According to Finance Minister Pravin Gordhan, a mere 10% of South Africans will be able to enjoy a decent retirement.
And even if you regularly contribute to an investment vehicle in the belief that you are making sufficient provision for your old age, you could still see your retirement dreams turn to dust.
Common errors are starting too late to save, saving too little, not preserving your savings when changing jobs and failing to diversify your portfolio.
These are mistakes industry players like to focus on, because they will benefit - or at least not prejudice - themselves in any way.
But according to Steven Nathan, CEO of 10X Investments, the retirement industry itself often follows practices that are not optimal in helping South Africans achieve the comfortable retirement we all aspire to.

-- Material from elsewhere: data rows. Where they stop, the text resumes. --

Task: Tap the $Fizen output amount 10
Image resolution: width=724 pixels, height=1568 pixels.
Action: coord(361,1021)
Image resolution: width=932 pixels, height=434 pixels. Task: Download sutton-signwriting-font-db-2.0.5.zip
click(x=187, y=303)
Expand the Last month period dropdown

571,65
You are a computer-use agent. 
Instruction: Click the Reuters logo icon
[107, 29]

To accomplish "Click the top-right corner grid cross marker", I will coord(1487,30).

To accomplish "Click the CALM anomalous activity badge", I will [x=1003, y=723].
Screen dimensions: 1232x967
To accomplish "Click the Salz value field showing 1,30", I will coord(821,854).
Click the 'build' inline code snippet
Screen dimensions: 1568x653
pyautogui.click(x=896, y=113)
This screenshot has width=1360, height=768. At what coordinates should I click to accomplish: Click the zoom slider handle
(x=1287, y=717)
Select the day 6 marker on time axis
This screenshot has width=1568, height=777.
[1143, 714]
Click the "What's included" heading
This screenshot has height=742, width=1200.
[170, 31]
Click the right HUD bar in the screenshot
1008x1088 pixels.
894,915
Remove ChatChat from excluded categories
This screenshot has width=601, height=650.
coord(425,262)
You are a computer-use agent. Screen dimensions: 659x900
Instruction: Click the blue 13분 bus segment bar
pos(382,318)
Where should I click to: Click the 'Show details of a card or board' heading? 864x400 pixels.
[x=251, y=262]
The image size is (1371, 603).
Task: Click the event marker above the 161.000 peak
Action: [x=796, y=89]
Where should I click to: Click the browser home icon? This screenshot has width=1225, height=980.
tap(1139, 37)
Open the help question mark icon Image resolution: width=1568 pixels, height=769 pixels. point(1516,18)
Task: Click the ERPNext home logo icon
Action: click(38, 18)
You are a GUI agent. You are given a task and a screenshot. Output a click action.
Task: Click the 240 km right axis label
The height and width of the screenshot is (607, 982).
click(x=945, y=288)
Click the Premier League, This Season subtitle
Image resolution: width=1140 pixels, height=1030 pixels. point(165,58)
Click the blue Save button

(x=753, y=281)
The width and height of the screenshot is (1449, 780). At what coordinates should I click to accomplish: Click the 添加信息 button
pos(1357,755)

There are other mistakes which the industry does not like to highlight, mostly because it is partly to blame.
Most dangerous of all is people who leave everything in the hands of so-called experts, only to find out just before they pack away their power suits that they have made bad choices and have no hope of achieving their retirement goals.
Nathan identifies the following danger points:
More than 1% in fees is way too much
Do you know how much you are paying in fees for advice, administration and investment management every year?
Do you know how much this adds up to over 30 or 40 years, after you include the additional return you could have earned on those savings?
The number is so obscene that the industry would prefer an “18-65” age restriction on this information.
The ugly truth is that paying total fees above 1% pa greatly diminishes the likelihood you will achieve your retirement goal. There is always a cost to investing, but you need to keep it as low as possible.
Why? Because the impact is highly geared. Assuming you are earning 5% per annum after inflation on your investments before fees, every 1 percentage point in fees per annum reduces your real investment return by 20%.
Alternatively, every 1% in fees you save improves your long-term savings outcome by 30%.
Most South African retirement investors have no idea of the fees they pay on their retirement savings, and how this may affect them.
This apathy plays into the hands of the retirement fund industry, which, on average charges fees of 2% pa on umbrella funds, and 3% pa on retirement annuities. “Average” implies that many of you pay more.
The bottom line: paying a fee of 3% pa over 40 years will almost halve the real value (purchasing power) of your pension. And it will ruin your retirement.
So keep your fees low by shopping around for a low cost provider, and avoiding high active fund management charges.
Switching: choice or curse?
Switching, as practised by the average DIY investor, amounts to a buy-high sell-low strategy, which is the well-travelled road to investment failure.
Investment choice has become ubiquitous in South African retirement funds. The structure of most funds means that people have the ability to choose (and switch) among a selection of funds, investment styles and investment strategies in the belief that one will meet your very own specific needs at a particular time.
But the reality is that when it comes to retirement, you’re not so special – most investors have a similar financial objective. Choice then becomes a curse rather than a cure, as it may tempt you to do the wrong thing at the wrong time.
Despite our good intentions, we are wired to ditch what has done badly, and to embrace what has done well.
Fund managers are hired and fired that way, asset managers market their funds that way and brokers recommend investments that way. It takes a disciplined person to withstand the lure.
Studies show that performance persistence is rare; only investors with strong investment beliefs and a clearly defined investment policy, who rigorously stick to their script, are likely to prevail over the long term.
That excludes most fund managers - and it probably excludes you too.
No one has ever been able to time the market
Market timing is the intellectual spinoff of switching, and it’s another self-defeating habit. Yes, we can learn to identify markets that appear cheap or expensive, but we are fools to believe we can accurately predict market turns.
Studies in the US have compared net fund returns with the average net investor returns; investors typically lag by around 3% (percentage points) pa, because they, or the “experts” they entrust to manage their money, believe they can time markets.
John Bogle, the founder of Vanguard (the largest mutual fund company in the world) and named one of the four investment giants of the twentieth century by Fortune Magazine, remarked in an interview: “I cannot time markets, I don’t know anyone who can time markets, and I don’t know anyone who knows anyone who can time markets.”
Bogle is well into his eighties and has met countless investment professionals in his 60 or so market years. Do you really want to bet your retirement trying to prove him wrong?
Don't blame your broker for your own apathy
The reason many of the above mistakes persist is because so few take an active interest in their pension until retirement looms. This is often exactly the type of behaviour the retirement industry is counting on.
Your interest will change around the time you turn 55. This is the time you will realise that you probably have far less money in retirement than you imagined.
You will ask what went wrong. You will calculate the market return over the last 20 years (the last time you cashed in your retirement savings) and question why you did not get your fair share of that return.
You will start lamenting the high fees and the poor advice you received from your broker.
This is the time you will abuse your (comfortably retired) broker, and write angry letters to the local newspaper complaining how the industry exploited your ignorance and made off with your pension.
Yes, this will be your time to rage against the machine. You may as well because it will almost be too late to do anything else now, except increase your savings rate, delay your retirement and lower your expectations.
“If only I’d known sooner,” you think. If only you'd cared sooner.